Problem to solve: Repeat exactly the lines below that lie between the line with "The image size is (1545, 870)." and the line with "Open Template gallery", counting both of those lines as part of the answer.
* * * * *
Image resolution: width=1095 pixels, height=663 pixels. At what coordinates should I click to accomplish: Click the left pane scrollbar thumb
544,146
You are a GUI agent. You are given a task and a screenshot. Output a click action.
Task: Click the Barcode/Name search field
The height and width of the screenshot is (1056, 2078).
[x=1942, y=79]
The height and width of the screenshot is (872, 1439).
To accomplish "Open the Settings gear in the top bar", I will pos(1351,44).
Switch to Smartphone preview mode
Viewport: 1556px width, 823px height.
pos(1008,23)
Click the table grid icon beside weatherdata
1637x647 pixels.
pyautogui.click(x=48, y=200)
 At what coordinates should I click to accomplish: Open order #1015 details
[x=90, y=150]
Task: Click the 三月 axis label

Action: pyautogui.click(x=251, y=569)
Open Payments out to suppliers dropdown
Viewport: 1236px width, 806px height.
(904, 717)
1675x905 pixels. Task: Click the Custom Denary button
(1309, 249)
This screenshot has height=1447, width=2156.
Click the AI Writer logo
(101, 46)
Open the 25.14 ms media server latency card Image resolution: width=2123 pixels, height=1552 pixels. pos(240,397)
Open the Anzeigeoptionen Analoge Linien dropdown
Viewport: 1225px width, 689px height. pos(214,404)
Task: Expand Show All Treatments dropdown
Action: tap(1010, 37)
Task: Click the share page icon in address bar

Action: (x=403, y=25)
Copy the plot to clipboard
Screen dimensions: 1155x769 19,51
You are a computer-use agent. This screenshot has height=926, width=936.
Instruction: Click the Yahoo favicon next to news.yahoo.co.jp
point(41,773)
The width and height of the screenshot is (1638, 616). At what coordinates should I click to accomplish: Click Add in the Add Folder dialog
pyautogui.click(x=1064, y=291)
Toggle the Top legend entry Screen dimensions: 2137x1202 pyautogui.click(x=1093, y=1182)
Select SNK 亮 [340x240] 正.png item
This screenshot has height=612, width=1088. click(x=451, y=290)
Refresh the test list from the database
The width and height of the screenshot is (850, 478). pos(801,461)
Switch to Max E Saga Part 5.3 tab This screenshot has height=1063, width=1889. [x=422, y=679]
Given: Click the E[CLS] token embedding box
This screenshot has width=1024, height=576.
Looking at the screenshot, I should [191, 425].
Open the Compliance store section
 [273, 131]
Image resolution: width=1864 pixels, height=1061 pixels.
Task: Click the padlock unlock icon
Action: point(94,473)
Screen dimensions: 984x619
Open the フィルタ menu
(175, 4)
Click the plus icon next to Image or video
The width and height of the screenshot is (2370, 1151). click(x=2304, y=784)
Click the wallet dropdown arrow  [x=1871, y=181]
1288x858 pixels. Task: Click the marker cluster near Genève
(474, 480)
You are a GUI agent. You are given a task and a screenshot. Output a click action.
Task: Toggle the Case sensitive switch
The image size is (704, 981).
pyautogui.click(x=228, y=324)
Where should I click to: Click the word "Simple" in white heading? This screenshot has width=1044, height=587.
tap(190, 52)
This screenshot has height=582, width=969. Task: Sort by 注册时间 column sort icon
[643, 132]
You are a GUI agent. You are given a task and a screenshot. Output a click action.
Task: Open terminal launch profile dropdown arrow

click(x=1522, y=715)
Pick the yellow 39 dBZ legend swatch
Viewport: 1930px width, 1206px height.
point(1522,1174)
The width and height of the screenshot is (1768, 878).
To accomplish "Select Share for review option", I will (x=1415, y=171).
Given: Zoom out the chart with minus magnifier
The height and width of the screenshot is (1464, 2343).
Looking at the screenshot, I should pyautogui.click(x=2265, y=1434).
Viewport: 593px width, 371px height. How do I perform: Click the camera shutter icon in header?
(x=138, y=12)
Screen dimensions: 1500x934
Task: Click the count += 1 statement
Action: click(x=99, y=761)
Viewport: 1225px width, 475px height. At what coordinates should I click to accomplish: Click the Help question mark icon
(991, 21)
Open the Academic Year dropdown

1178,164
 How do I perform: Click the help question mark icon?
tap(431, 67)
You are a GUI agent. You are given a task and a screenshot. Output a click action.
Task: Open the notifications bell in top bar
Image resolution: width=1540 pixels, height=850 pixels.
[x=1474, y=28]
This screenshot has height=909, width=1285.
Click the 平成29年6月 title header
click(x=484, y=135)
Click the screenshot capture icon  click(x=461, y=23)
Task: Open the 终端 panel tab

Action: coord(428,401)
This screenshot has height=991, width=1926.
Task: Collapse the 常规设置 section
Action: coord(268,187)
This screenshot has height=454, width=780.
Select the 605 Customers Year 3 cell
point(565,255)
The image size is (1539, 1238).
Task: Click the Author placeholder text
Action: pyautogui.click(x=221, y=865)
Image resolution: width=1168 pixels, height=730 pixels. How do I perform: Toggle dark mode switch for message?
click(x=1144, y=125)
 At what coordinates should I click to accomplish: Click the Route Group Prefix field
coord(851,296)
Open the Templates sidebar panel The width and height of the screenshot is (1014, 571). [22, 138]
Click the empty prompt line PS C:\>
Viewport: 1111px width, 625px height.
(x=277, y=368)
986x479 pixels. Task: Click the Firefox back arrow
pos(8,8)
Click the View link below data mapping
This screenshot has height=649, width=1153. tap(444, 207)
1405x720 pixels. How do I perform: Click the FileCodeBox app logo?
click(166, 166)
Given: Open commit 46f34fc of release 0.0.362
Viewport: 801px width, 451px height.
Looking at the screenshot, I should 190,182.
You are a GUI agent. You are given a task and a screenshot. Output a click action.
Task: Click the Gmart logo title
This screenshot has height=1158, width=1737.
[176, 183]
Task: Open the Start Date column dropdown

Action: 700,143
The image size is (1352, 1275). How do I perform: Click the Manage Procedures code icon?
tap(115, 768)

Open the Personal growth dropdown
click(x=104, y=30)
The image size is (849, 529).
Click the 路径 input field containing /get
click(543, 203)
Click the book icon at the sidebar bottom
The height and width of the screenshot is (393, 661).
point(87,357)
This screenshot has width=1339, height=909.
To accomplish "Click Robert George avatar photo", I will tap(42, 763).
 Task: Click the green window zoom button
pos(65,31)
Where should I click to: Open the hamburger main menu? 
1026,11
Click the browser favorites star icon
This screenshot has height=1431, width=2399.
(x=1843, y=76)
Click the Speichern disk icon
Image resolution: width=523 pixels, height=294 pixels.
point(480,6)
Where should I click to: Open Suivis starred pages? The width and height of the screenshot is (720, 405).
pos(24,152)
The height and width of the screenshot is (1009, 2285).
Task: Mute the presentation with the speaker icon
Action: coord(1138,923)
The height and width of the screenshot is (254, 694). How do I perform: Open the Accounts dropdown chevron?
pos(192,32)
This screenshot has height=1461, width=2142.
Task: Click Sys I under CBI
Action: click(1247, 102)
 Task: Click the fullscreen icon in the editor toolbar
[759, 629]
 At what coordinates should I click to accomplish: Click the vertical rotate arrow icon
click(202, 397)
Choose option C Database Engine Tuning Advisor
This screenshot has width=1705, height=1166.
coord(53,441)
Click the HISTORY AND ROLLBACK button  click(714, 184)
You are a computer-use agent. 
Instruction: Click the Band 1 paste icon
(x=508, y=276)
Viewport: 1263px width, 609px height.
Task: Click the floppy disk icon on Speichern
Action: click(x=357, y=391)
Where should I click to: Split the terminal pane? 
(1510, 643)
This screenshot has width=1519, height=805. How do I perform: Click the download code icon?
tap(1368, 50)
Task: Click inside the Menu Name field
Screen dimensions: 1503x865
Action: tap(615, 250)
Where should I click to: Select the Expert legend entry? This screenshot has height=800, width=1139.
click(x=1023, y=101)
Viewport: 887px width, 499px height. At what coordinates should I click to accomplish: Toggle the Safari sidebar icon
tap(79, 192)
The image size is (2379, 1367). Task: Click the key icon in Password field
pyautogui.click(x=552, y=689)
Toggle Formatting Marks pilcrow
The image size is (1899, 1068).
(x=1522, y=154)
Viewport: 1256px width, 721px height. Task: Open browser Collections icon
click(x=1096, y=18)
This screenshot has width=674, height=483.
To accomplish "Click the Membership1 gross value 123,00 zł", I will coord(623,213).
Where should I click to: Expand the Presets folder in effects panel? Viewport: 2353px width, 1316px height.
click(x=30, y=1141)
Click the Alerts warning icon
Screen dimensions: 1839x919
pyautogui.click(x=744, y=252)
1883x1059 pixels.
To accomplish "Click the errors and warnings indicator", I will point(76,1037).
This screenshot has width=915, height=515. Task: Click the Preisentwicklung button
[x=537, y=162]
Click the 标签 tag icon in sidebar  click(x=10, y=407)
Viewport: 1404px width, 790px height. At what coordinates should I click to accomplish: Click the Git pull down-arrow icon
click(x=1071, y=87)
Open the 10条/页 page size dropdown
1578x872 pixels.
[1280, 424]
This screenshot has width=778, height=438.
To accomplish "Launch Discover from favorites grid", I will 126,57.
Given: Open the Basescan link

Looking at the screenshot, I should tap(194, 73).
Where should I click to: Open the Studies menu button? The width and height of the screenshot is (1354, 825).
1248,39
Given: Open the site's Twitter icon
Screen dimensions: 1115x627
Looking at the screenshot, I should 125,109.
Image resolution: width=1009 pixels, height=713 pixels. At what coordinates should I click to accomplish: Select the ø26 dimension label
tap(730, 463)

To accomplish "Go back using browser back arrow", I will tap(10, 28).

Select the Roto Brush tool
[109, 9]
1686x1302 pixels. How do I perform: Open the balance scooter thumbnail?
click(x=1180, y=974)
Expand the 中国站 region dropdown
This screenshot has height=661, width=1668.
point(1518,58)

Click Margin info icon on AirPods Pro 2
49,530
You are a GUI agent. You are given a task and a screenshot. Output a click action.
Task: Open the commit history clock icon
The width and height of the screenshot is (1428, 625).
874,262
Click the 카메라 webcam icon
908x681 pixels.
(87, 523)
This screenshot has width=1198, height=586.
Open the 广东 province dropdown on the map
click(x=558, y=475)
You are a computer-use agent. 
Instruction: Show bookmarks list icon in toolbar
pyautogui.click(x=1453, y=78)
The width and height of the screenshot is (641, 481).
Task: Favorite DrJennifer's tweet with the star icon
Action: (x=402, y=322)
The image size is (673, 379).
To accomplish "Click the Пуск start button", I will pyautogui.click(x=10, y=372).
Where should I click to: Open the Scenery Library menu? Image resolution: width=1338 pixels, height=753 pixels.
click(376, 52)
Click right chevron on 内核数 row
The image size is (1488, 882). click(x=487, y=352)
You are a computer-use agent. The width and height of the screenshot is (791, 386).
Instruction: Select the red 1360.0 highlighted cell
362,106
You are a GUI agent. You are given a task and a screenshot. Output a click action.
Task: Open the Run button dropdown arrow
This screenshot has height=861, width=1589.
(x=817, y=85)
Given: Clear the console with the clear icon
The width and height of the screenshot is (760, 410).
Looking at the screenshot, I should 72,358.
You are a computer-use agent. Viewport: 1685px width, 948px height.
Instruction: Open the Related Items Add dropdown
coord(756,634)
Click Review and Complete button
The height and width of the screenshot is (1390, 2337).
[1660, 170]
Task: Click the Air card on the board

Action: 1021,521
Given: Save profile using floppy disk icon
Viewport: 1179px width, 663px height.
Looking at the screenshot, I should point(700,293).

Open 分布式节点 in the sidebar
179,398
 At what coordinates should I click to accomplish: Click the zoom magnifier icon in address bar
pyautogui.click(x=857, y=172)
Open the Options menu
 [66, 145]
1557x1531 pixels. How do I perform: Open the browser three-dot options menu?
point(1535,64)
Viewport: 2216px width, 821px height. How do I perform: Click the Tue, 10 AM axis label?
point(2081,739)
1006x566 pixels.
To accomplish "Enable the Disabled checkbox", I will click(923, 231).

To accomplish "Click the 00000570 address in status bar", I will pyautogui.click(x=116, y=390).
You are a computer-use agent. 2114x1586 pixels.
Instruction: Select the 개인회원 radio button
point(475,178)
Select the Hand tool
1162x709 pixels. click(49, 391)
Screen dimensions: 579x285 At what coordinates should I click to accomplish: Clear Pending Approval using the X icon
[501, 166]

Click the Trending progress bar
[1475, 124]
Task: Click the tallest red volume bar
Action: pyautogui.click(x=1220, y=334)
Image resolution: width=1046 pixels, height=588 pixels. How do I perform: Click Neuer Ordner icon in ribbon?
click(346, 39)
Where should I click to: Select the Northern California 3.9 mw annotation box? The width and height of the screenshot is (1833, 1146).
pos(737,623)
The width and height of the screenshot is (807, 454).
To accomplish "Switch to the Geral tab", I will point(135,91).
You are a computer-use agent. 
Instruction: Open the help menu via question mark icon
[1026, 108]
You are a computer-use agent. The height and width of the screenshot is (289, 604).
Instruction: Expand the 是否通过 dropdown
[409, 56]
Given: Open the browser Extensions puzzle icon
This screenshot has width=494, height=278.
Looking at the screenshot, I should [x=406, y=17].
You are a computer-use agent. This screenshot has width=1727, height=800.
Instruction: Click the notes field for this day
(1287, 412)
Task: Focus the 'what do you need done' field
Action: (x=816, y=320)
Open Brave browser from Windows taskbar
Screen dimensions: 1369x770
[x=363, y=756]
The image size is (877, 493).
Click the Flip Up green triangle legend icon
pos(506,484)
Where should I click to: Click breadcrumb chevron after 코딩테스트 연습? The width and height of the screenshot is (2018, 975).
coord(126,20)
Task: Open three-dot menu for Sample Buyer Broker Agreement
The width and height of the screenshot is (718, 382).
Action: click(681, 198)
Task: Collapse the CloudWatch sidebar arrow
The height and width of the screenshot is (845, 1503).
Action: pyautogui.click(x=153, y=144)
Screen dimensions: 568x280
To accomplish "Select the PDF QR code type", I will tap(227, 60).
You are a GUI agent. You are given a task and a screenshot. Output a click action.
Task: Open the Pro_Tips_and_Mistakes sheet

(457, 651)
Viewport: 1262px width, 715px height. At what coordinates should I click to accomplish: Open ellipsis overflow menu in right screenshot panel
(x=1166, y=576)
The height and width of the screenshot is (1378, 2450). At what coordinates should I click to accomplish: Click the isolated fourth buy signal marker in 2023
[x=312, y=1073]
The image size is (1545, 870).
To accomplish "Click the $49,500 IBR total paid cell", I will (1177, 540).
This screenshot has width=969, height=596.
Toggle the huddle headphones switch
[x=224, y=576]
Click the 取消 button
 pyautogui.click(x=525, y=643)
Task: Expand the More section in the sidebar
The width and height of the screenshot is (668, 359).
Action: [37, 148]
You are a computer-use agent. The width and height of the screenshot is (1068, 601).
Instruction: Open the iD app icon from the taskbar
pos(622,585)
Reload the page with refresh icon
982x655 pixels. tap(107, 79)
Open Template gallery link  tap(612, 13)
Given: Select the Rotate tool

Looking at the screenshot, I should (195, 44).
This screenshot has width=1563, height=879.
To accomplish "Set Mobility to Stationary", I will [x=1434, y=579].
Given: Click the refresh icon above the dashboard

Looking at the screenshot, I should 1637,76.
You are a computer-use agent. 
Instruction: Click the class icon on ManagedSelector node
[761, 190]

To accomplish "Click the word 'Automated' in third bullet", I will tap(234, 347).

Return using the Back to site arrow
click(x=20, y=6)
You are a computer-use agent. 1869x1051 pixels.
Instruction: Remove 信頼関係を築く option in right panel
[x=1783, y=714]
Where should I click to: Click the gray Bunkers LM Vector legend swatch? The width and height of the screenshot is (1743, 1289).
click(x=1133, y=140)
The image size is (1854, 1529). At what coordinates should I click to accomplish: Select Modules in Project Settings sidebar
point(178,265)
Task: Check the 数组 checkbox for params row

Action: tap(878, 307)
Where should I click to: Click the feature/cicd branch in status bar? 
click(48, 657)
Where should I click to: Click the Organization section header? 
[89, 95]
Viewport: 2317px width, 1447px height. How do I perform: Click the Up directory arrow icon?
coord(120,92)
* * * * *
Result for this exercise:
The image size is (1545, 870).
To accomplish "Click the $49,500 IBR total paid cell", I will (1177, 540).
This screenshot has width=969, height=596.
Toggle the huddle headphones switch
[x=224, y=576]
Click the 取消 button
 pyautogui.click(x=525, y=643)
Task: Expand the More section in the sidebar
The width and height of the screenshot is (668, 359).
Action: [37, 148]
You are a computer-use agent. The width and height of the screenshot is (1068, 601).
Instruction: Open the iD app icon from the taskbar
pos(622,585)
Reload the page with refresh icon
982x655 pixels. tap(107, 79)
Open Template gallery link  tap(612, 13)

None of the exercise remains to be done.